Note
Access to this page requires authorization. You can try signing in or changing directories.
Access to this page requires authorization. You can try changing directories.
The wanderbricks schema in the samples catalog contains a simulated travel booking platform dataset. It models a vacation rental marketplace, with tables covering users and hosts, property listings and destinations, bookings and payments, reviews and support logs, and clickstream activity.
Use this dataset to explore data engineering pipelines, analytics dashboards, and machine learning workflows without loading your own data.
Access the dataset
The Wanderbricks dataset is preloaded in the samples catalog and is available in Unity Catalog-enabled workspaces.

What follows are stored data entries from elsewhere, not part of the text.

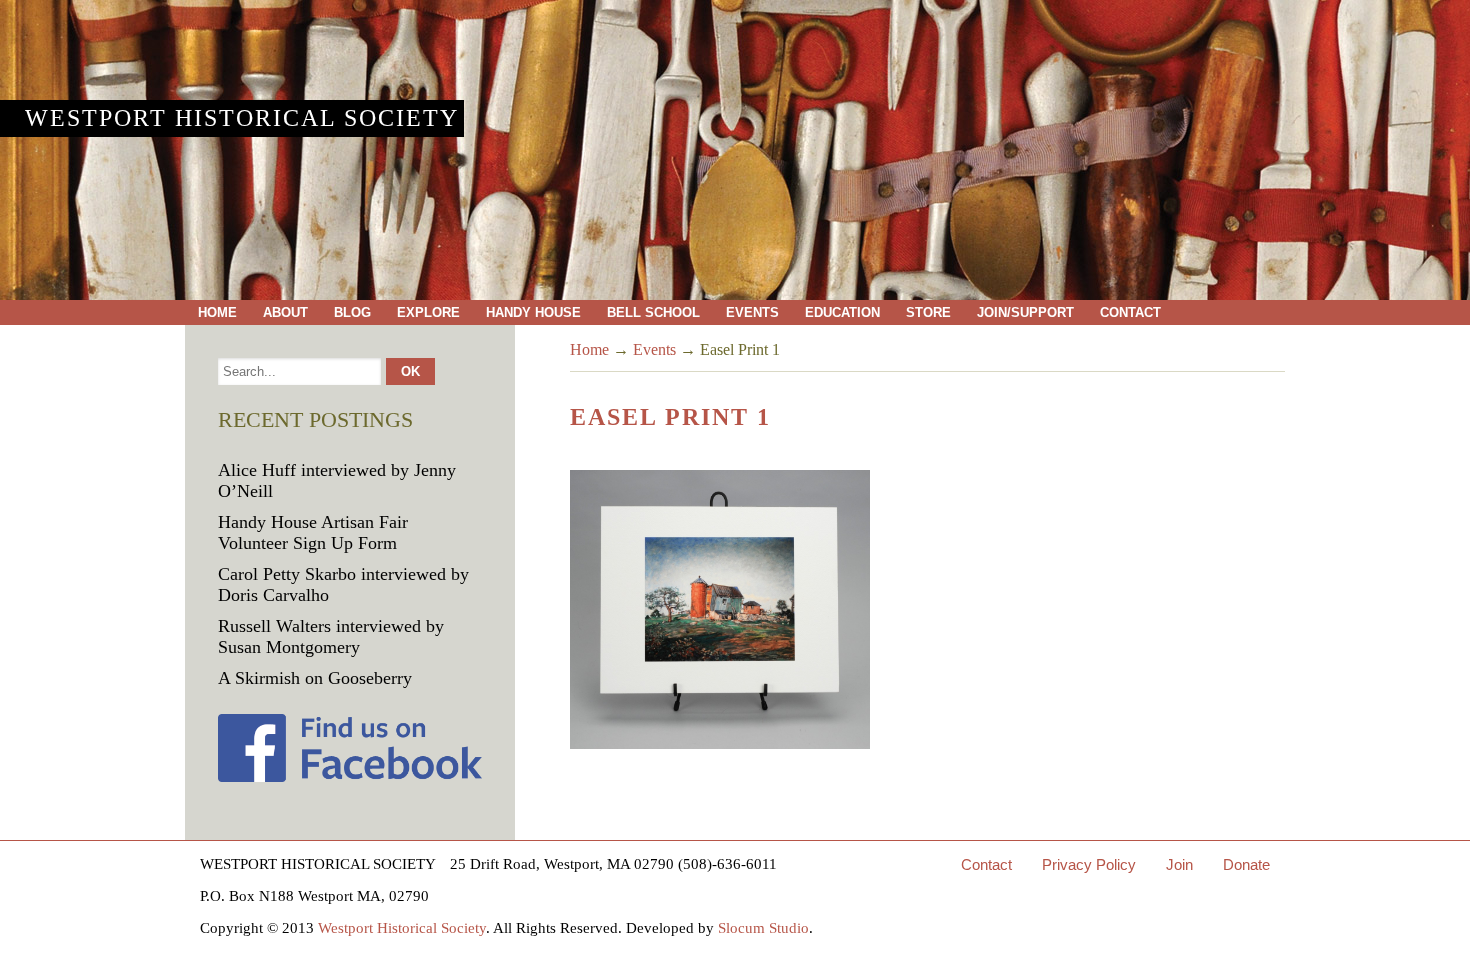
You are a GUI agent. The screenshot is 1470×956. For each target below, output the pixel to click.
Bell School (653, 312)
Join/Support (1025, 312)
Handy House (533, 312)
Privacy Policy (1089, 864)
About (285, 312)
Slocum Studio (763, 928)
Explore (428, 312)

To list all tables in the schema:
SHOW TABLES IN samples.wanderbricks;
To preview data in a specific table:
SELECT *
FROM samples.wanderbricks.<table-name>
LIMIT 10;
Replace <table-name> with the table you want to explore, for example bookings or reviews.
Tables
The wanderbricks schema includes the following tables. Run SHOW TABLES IN samples.wanderbricks for the complete list.
| Table | Description |
|---|---|
users |
User profiles including name, email, country, and user type. |
hosts |
Host profiles linked to property listings, including account and contact details. |
properties |
Property listings with details such as title, type, price, and destination. |
bookings |
Booking records with check-in/check-out dates, guest counts, total amounts, and status. |
payments |
Payment records with method, amount, status, and booking references. |
booking_updates |
Booking state change records for change data capture (CDC) pipelines. |
reviews |
User reviews for properties, including ratings, comments, and an is_deleted flag for soft deletes. |
clickstream |
User activity events (views, clicks, searches, filters) with nested metadata for device and referrer. |
page_views |
Page view events tied to users and properties. |
customer_support_logs |
Support ticket logs with nested arrays of messages, including sender and sentiment. |
destinations |
Destination locations with names and descriptions, referenced by property listings. |
Primary table relationships
The following diagram shows the connections between users, bookings, properties, and related tables.

- Users and hosts
usersrepresents travelers and business customers.hostsrepresents property owners and operators.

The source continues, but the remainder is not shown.